Confirmation that Israeli warplanes have carried out a series of air strikes in Syria against consignments of missiles being shipped to Hizbollah in southern Lebanon has highlighted Iran’s attempts to reinforce its regional allies in anticipation of military conflict with Israel.
As I revealed last month, recent intelligence reports indicate that Iran has revived its efforts to ship weapons to the radical Hamas movement in Gaza. Following negotiations between members of the Quds force from Iran’s Revolutionary Guards, Sudanese government officials and Hamas leaders earlier this year, Iran has chartered a number of Boeing 747 cargo planes to smuggle weapons to Hamas via Sudan.
Under the terms of the agreement, weapons are shipped from Tehran to the Syrian capital Damascus, and from Damascus they are sent to Khartoum. Then they are transported by road from Sudan to Gaza travelling through Egypt and the Sinai Desert.
At the same time it now appears that Iran is also trying to send shipments to weapons to Hizbollah, its proxy militia in southern Lebanon. Hizbollah and Israel fought an inconclusive war in 2006, and with Syria’s President Bashar al-Assad, a close ally of Hizbollah, involved in a desperate battle for survival, Iran is anxious to ensure that Hizbollah is fully equipped if the conflict results in renewed hostilities with Israel.

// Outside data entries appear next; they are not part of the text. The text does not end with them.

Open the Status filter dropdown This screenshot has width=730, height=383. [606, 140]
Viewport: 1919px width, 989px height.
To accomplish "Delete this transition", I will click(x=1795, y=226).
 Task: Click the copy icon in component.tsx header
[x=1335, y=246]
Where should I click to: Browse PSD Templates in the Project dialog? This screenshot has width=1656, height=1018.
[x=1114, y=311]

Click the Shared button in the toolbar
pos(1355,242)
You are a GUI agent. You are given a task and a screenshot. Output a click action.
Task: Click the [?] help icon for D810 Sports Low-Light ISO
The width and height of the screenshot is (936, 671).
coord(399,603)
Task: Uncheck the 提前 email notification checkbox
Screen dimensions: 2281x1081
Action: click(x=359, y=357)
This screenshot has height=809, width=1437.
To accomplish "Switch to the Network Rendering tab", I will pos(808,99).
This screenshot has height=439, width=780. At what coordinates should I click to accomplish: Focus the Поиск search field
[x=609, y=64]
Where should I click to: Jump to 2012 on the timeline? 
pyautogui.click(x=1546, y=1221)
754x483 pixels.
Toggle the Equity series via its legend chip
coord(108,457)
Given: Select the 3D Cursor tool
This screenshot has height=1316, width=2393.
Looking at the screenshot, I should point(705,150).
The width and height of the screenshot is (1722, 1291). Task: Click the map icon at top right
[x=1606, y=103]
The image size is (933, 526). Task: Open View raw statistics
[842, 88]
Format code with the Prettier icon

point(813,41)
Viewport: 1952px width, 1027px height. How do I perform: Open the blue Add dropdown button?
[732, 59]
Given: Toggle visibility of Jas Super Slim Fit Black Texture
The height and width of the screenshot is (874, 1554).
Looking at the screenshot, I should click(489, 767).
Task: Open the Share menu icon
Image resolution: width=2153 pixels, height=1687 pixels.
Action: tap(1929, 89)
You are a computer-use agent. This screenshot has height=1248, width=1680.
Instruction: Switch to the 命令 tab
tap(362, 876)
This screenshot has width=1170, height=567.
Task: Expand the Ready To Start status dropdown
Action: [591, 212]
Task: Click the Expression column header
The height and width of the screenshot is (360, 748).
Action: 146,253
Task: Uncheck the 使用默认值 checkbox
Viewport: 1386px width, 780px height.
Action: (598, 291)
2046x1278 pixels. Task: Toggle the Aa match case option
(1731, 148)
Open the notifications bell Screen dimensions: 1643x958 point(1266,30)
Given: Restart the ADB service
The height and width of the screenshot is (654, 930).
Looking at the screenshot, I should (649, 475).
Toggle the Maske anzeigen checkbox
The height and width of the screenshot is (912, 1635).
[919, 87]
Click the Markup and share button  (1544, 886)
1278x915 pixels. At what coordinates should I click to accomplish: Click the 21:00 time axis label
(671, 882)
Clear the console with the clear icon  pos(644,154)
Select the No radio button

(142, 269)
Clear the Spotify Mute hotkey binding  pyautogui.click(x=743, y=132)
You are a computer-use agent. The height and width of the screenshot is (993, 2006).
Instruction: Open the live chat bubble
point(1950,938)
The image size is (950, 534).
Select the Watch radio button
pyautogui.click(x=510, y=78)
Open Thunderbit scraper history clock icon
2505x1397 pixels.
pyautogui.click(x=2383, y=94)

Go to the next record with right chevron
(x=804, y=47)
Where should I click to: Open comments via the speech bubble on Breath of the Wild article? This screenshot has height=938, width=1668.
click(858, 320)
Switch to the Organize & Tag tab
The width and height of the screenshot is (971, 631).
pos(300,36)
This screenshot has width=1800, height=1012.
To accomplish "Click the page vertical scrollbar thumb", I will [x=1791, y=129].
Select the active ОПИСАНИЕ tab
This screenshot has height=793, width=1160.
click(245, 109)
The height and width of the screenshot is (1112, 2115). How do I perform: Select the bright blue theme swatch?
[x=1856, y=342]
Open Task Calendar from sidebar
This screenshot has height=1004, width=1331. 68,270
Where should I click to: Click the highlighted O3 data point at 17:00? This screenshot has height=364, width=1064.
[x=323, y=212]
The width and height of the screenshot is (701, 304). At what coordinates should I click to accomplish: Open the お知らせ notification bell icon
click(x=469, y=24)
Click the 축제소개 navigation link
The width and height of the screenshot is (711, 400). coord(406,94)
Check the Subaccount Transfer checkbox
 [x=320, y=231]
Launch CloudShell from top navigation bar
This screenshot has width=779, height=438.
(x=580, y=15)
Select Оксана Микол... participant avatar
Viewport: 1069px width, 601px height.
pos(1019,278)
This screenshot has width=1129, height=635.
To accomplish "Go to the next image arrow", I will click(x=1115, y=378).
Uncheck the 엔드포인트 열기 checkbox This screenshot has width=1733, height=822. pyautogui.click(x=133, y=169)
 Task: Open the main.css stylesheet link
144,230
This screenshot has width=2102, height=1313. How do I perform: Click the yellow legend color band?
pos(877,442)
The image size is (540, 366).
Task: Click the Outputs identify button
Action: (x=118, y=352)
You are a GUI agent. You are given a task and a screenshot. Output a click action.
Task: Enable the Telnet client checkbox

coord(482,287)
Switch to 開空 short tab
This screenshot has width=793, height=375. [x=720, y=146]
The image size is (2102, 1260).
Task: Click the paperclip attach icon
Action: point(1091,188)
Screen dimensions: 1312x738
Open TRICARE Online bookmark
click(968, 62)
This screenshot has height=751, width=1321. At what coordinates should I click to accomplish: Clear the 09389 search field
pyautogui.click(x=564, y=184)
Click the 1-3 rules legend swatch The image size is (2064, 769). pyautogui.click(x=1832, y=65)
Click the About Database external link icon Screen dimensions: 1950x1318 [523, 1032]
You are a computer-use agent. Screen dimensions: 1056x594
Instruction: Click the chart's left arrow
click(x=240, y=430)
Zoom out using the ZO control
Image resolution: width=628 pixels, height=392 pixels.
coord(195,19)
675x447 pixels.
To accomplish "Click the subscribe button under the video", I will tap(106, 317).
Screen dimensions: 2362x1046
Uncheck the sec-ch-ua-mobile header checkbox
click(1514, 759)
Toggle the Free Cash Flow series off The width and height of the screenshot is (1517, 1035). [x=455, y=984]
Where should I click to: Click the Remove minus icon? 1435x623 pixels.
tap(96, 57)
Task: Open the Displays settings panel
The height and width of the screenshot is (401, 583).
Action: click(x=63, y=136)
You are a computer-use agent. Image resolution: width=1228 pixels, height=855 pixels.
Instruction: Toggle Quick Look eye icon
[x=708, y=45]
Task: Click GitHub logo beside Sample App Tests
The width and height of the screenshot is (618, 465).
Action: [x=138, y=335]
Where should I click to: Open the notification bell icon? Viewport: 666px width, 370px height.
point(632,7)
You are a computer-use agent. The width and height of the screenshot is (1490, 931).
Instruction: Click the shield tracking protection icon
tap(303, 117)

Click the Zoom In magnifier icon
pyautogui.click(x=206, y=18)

Israel and Iran have issues of their own, with the Jewish state repeatedly warning that it will not allow Iran to develop nuclear weapons. With so much regional tension, Iran has decided that it needs to be fully prepared for conflict with Israel. And what better way to put pressure on the Jewish state than to supply Hamas and Hizbollah, Iran’s allies on Israel’s southern and northern borders respectively, with fresh supplies of arms.